Suara.com - Masalah gagal bayar yang dialami platform fintech lending Akseleran mendorong Otoritas Jasa Keuangan (OJK) untuk meningkatkan pengawasan terhadap perusahaan serta memastikan langkah perbaikan dijalankan.
Akseleran diketahui sedang menghadapi tekanan akibat wanprestasi yang melibatkan sejumlah borrower besar, dengan mayoritas pinjaman mengalami tunggakan di atas 90 hari.
Kepala Eksekutif Pengawas Lembaga Pembiayaan, Perusahaan Modal Ventura, LKM dan LJK Lainnya OJK, Agusman, menegaskan bahwa lembaganya memonitor secara saksama proses perbaikan yang dijalankan Akseleran.
"OJK memantau secara ketat tindak lanjut Akseleran dalam penyelesaian pendanaan bermasalah dan perbaikan bisnis sesuai dengan timeline dalam komitmen tindak lanjut dan action yang telah disepakati, yang antara lain mencakup perbaikan terhadap operasional, infrastruktur, dan model bisnis Akseleran sesuai dengan ketentuan yang berlaku," jelasnya dalam pernyataan tertulis di Jakarta, Rabu, 16 Juli 2025.
Tak hanya Akseleran, OJK juga memperluas pengawasan terhadap penyelenggara P2P lending lainnya yang menghadapi situasi serupa, termasuk KoinP2P.
Hal ini penting untuk menjaga kredibilitas industri serta perlindungan bagi para lender.
"OJK melakukan pengawasan terhadap kewajiban Penyelenggara Pindar untuk melakukan mitigasi risiko paling sedikit berupa analisa risiko pendanaan kepada borrower serta verifikasi identitas dan keaslian dokumen yang disampaikan oleh borrower," imbuh Agusman.
Akseleran sendiri telah mengalami peningkatan rasio wanprestasi (TWP90) secara signifikan dalam beberapa bulan terakhir.
Data terbaru dari situs resminya per 22 Juni 2025 menunjukkan angka TWP90 mencapai 54,89%, melonjak dari posisi 37,88% pada Mei 2025.

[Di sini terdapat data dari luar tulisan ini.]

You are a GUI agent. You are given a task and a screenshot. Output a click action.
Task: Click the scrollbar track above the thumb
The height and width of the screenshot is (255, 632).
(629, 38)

Baca Juga: Jokowi Sebut Ada Agenda Politik Besar, Dokter Tifa: Tak Usah Stres, Kami Cuma Mau Lihat Ijazah Asli
Permasalahan gagal bayar mulai mencuat sejak awal tahun.
Dalam pemberitahuan kepada lender pada 3 Maret 2025, Akseleran mengakui adanya wanprestasi serentak dari enam borrower besar yang totalnya mencapai lebih dari Rp 178 miliar.
Masalah ini disebut bersumber dari kelemahan tata kelola internal perusahaan, termasuk praktik refinancing berulang.
Akseleran sempat mengandalkan proteksi asuransi kredit untuk menutupi risiko gagal bayar.
Namun, klaim tersebut tak bisa dicairkan karena jumlah pendanaan bermasalah melampaui batas pertanggungan.
Akibatnya, lender terancam tidak mendapatkan ganti rugi maksimal seperti yang dijanjikan.